Great Lakes fleet expansion

rushie
9th June 2006, 10:38
Maritime press release -

American Steamship acquires six freighters for $120 million

Purchase brings its lakes fleet to 18 vessels

American Steamship Co. has bolstered its fleet by acquiring six vessels for $120 million.
The Amherst-based company bought the vessels from Oglebay Norton Marine Services in Cleveland, expanding its fleet to a total of 18 vessels. American Steamship already had the largest U.S.-flag fleet on the Great Lakes prior to the deal.

Oglebay Norton is selling six of its nine freighters, to pay down debt and strengthen its balance sheet. American Steamship earlier this year was identified as a potential suitor for the ships.

For American Steamship, the sale increases its fleet in each of three classes of vessels, said Rhonda Johnson, a spokeswoman for GATX Corp., American Steamship's Chicago-based parent company. "It adds to each of the segments."

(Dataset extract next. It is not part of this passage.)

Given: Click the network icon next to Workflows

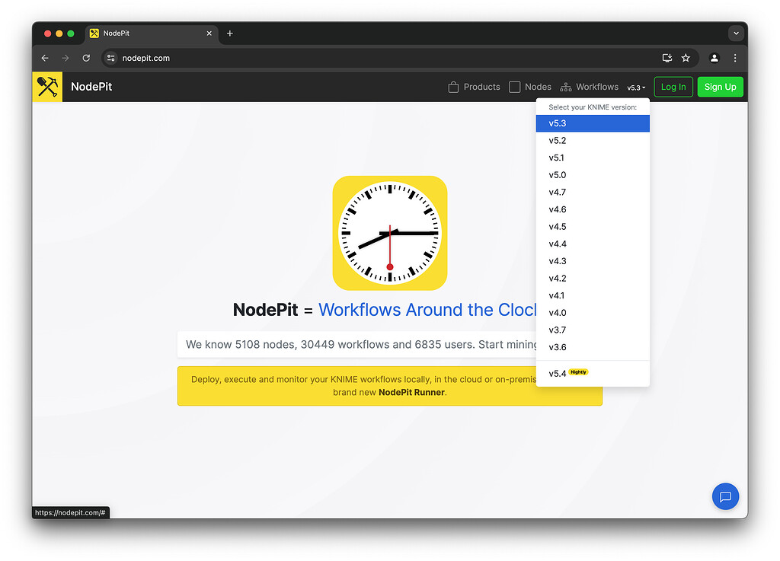Looking at the screenshot, I should coord(565,87).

While American Steamship is stepping up its presence on the Great Lakes, Oglebay Norton is shifting away from marine shipping to its mining business. Oglebay Norton says it is in talks with an undisclosed party to sell two of the remaining vessels and transfer its leasehold interest in a third ship.

The deal with American Steamship includes long-term contracts for transporting limestone from Oglebay Norton's Michigan quarries, the Cleveland company said. American Steamship has also agreed to hire Oglebay Norton's vessel employees.

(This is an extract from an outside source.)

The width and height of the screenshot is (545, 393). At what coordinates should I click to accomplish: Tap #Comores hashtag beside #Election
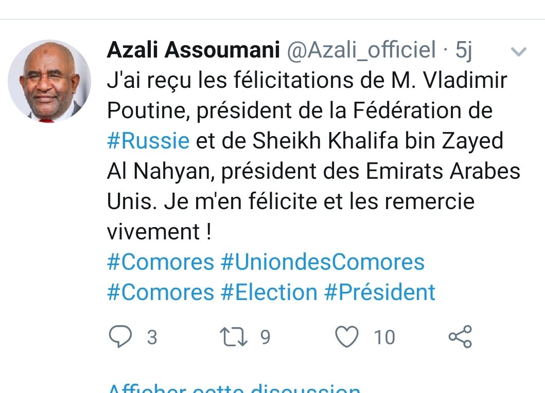coord(161,292)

American Steamship and Oglebay Norton have had a business relationship since 2002, when they formed a "shipping alliance." That arrangement has allowed them to pool their vessels into one fleet to achieve economies of scale, while maintaining separate ownership.

American Steamship has been operating on the Great Lakes since 1907, transporting dry bulk commodities including iron ore pellets, coal and limestone aggregates. It has been owned by GATX Corp. since 1974.

The Lake Carriers Association reported that in 2005, U.S. flag vessels moved 107.7 million tons of dry-bulk cargo on the Great Lakes, down 3.3 percent from the previous year. Coal shipments were up, while limestone and iron ore shipments were down.